> _What you have to do_: Go through the following data and transcribe exactly the stretch of lines from the one holding "iqra (370, 62)" to the one holding "Sport (303, 2376)", both included.

---------- Data for analysis

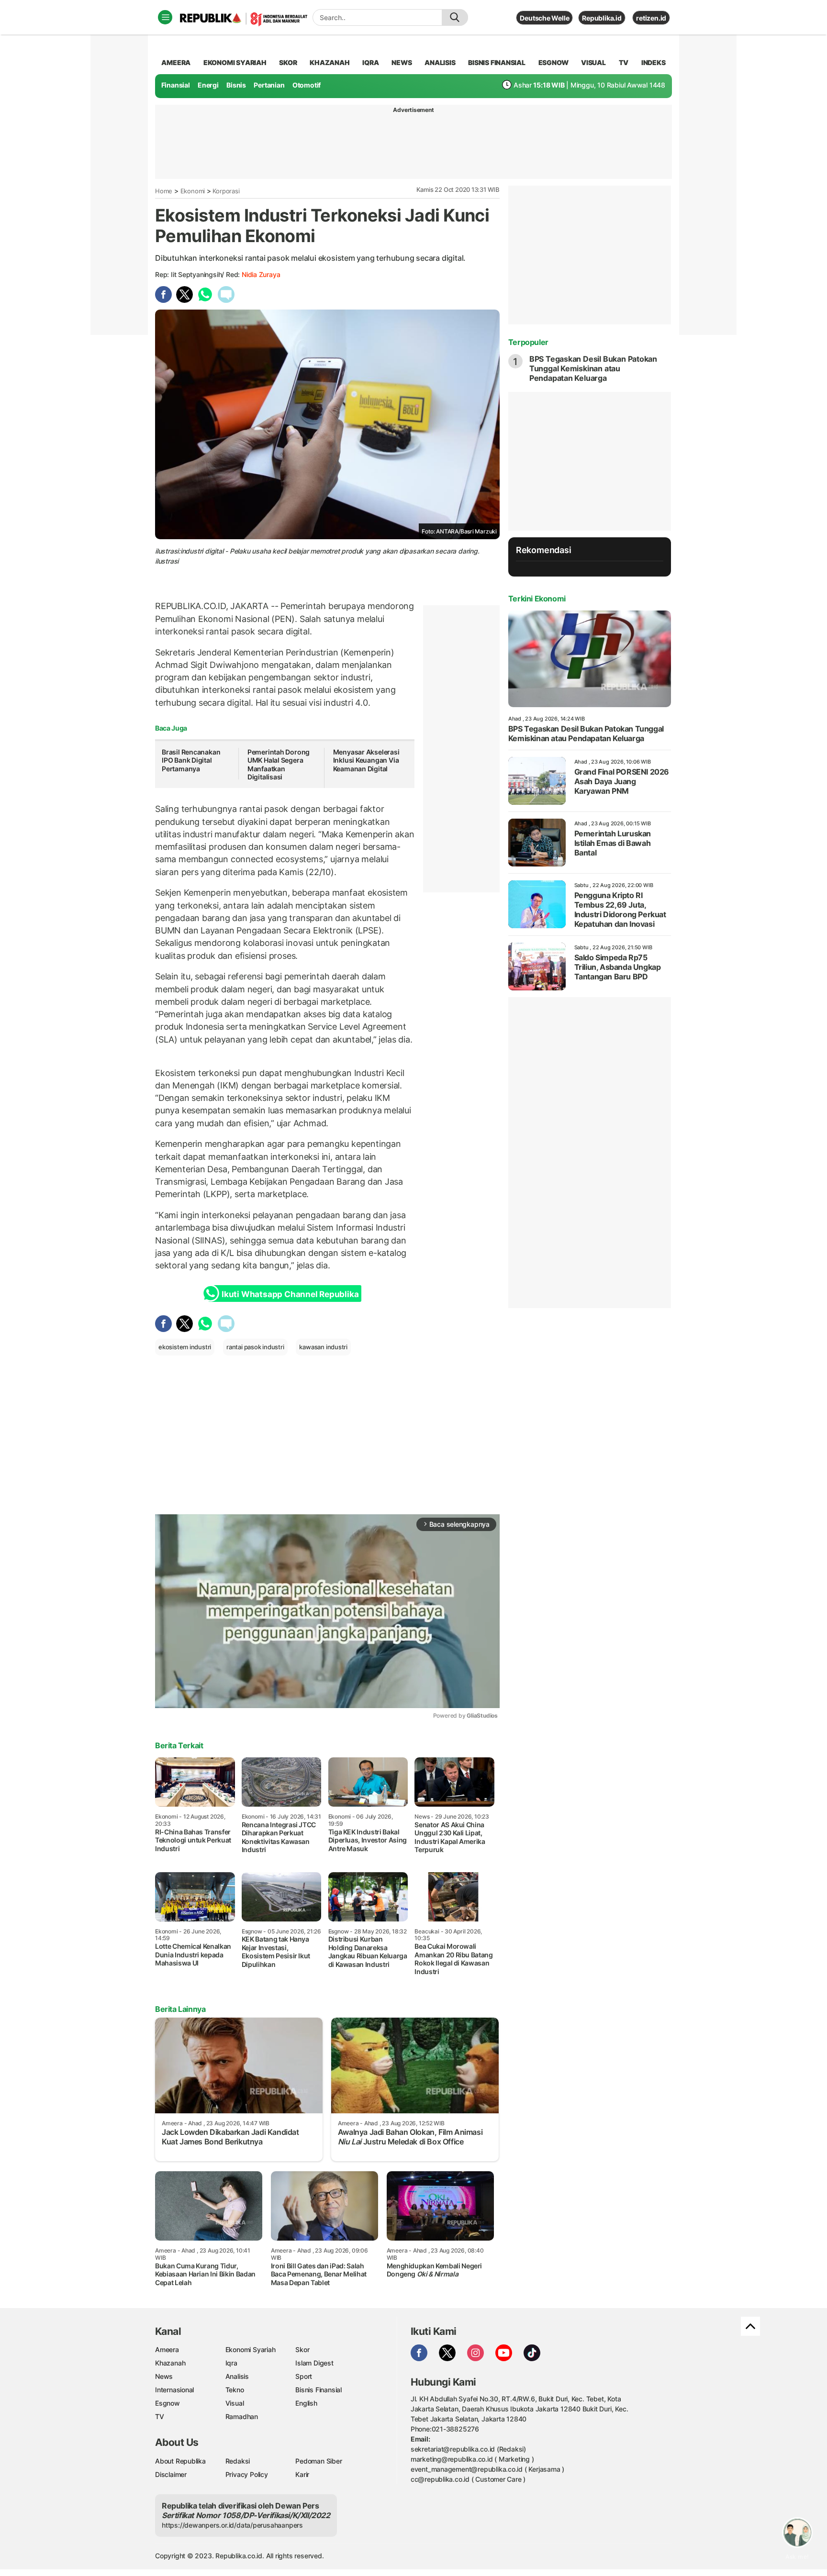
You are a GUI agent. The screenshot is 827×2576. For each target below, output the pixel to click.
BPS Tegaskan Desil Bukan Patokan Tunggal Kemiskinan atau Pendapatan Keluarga (593, 368)
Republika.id (601, 18)
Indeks (653, 62)
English (306, 2403)
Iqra (231, 2363)
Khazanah (170, 2363)
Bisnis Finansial (496, 62)
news (401, 62)
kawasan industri (323, 1347)
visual (593, 62)
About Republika (180, 2461)
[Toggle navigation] (165, 17)
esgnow (553, 62)
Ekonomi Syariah (235, 62)
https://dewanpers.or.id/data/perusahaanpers (232, 2525)
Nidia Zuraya (261, 274)
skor (288, 62)
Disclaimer (171, 2474)
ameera (175, 62)
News (164, 2376)
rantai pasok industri (255, 1347)
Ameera (167, 2349)
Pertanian (269, 85)
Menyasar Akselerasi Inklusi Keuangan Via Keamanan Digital (366, 760)
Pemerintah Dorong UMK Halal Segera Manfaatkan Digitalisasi (278, 764)
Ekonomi (192, 191)
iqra (370, 62)
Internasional (174, 2390)
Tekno (234, 2390)
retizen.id (651, 18)
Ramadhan (241, 2416)
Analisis (237, 2376)
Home (163, 191)
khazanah (329, 62)
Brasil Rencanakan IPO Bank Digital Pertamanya (191, 760)
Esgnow (167, 2403)
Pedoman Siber (318, 2461)
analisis (440, 62)
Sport (303, 2376)
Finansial (175, 85)
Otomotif (306, 85)
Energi (208, 85)
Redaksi (237, 2461)
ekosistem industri (184, 1347)
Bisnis (236, 85)
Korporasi (225, 191)
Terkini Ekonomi (537, 598)
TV (624, 62)
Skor (302, 2349)
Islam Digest (314, 2363)
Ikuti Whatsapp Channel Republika (290, 1294)
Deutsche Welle (544, 18)
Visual (234, 2403)
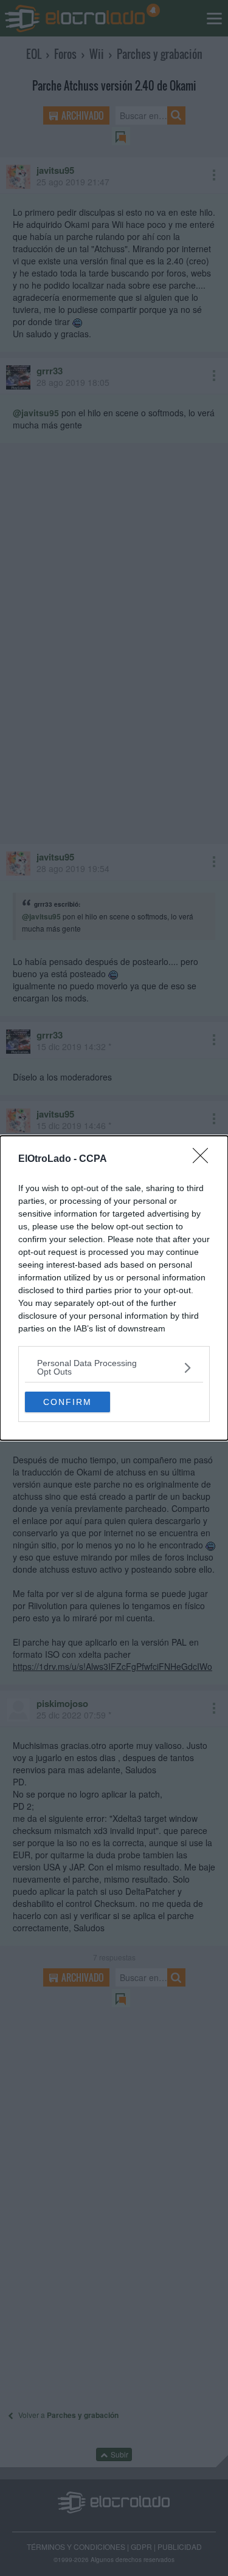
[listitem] (114, 1367)
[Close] (204, 1159)
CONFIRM (67, 1402)
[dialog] (114, 1288)
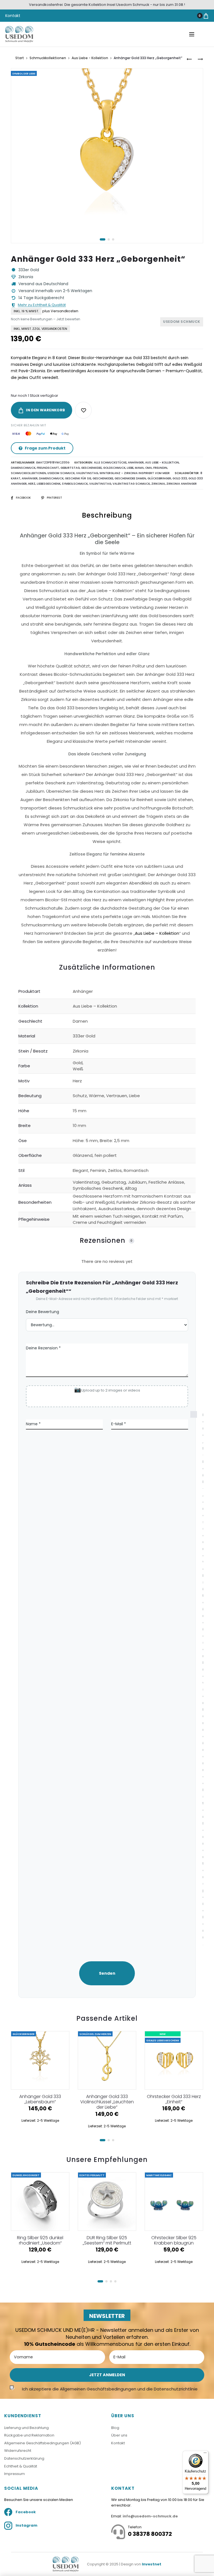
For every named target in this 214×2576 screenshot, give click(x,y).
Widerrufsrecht (17, 2450)
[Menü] (205, 2454)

--------------------

> _Output below_:
iqra (370, 62)
Internasional (174, 2390)
Tekno (234, 2390)
retizen.id (651, 18)
Ramadhan (241, 2416)
Analisis (237, 2376)
Home (163, 191)
khazanah (329, 62)
Brasil Rencanakan IPO Bank Digital Pertamanya (191, 760)
Esgnow (167, 2403)
Pedoman Siber (318, 2461)
analisis (440, 62)
Sport (303, 2376)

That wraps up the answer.